- **What is being asked**
Reproduce the data below verbatim, starting at its first line and ending with the line that contains "so click(1313, 488).". Include both of those lines.

────────────────────

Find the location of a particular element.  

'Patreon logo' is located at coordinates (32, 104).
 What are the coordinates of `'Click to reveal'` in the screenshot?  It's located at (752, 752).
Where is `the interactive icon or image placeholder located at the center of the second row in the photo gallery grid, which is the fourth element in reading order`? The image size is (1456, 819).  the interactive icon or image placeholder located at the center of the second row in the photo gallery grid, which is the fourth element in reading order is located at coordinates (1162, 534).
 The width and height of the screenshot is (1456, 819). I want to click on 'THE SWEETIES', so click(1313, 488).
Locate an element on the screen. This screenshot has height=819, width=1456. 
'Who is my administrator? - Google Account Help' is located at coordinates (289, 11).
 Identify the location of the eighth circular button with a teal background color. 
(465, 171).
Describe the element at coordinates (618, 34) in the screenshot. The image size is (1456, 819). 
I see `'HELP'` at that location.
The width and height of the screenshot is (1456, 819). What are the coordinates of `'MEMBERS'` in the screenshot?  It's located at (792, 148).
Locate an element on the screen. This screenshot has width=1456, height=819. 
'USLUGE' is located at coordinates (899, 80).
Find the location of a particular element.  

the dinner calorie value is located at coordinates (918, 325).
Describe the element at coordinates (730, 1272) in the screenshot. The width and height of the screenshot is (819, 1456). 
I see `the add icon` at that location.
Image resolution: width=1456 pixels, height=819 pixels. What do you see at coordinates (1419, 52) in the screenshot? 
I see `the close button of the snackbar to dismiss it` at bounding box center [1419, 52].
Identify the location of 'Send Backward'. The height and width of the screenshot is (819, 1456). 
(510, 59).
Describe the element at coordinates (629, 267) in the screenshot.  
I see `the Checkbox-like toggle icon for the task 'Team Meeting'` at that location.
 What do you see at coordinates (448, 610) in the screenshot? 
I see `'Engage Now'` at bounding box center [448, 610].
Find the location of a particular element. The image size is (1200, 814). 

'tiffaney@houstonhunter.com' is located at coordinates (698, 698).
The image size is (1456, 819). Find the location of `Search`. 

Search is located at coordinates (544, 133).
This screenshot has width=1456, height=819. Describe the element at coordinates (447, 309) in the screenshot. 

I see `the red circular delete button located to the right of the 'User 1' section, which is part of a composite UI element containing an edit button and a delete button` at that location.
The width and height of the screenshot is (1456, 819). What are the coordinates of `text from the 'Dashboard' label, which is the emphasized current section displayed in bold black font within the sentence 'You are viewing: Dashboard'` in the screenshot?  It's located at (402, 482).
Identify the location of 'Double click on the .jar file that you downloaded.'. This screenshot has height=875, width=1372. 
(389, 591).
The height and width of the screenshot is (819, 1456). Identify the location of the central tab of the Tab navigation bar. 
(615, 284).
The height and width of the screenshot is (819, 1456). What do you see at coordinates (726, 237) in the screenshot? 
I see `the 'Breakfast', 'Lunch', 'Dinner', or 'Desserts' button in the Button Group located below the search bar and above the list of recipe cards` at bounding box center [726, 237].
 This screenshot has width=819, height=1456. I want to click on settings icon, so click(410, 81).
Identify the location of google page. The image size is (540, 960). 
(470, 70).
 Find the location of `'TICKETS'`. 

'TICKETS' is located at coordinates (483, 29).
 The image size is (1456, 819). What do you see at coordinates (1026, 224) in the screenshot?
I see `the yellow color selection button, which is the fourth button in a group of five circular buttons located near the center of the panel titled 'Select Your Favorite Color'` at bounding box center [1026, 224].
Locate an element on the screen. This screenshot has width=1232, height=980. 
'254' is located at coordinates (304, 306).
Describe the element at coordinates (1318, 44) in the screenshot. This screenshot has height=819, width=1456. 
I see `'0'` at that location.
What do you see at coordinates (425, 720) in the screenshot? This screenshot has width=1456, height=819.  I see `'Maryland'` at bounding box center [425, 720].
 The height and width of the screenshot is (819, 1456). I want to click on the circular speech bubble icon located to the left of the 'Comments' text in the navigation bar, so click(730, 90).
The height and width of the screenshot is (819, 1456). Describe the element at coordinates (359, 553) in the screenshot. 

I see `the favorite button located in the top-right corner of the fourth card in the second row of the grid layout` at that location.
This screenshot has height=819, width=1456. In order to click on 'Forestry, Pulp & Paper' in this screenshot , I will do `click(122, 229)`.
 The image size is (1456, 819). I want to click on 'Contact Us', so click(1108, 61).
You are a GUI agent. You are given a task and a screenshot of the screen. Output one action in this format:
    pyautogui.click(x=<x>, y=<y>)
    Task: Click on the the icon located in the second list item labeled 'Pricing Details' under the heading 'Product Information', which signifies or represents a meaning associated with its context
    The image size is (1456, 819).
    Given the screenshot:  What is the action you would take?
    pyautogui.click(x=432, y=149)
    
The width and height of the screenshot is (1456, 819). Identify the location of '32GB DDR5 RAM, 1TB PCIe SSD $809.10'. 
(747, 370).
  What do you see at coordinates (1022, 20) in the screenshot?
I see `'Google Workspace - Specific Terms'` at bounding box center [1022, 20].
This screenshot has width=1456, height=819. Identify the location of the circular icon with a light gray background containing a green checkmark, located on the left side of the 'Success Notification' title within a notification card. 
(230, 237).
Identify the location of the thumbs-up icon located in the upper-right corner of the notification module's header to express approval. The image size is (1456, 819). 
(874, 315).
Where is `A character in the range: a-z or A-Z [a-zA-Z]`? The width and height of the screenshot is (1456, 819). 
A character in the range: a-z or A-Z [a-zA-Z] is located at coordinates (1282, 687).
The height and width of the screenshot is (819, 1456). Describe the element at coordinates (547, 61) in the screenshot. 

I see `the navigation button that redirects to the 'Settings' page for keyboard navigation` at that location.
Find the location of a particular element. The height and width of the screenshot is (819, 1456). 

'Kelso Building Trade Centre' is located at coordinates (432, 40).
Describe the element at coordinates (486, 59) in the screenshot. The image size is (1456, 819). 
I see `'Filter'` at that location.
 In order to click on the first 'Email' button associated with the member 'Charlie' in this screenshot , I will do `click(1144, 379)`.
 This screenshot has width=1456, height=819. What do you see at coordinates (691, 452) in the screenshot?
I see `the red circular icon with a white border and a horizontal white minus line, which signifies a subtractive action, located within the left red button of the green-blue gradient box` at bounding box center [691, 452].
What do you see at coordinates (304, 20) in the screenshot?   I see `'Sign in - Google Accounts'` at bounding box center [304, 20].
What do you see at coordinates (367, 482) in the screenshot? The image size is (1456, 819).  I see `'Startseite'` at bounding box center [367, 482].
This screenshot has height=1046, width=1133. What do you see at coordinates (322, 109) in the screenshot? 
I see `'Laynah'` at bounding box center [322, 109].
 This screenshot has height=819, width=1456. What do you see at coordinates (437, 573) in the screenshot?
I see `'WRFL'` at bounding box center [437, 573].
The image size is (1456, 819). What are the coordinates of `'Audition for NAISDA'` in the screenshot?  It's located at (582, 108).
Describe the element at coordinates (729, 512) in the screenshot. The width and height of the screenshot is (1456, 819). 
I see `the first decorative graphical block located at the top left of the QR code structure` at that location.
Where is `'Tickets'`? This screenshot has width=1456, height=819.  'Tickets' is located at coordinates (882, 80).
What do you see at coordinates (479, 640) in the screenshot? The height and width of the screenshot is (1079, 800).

────────────────────

- **Answer to this task**
Find the location of a particular element.  

'Patreon logo' is located at coordinates (32, 104).
 What are the coordinates of `'Click to reveal'` in the screenshot?  It's located at (752, 752).
Where is `the interactive icon or image placeholder located at the center of the second row in the photo gallery grid, which is the fourth element in reading order`? The image size is (1456, 819).  the interactive icon or image placeholder located at the center of the second row in the photo gallery grid, which is the fourth element in reading order is located at coordinates (1162, 534).
 The width and height of the screenshot is (1456, 819). I want to click on 'THE SWEETIES', so click(1313, 488).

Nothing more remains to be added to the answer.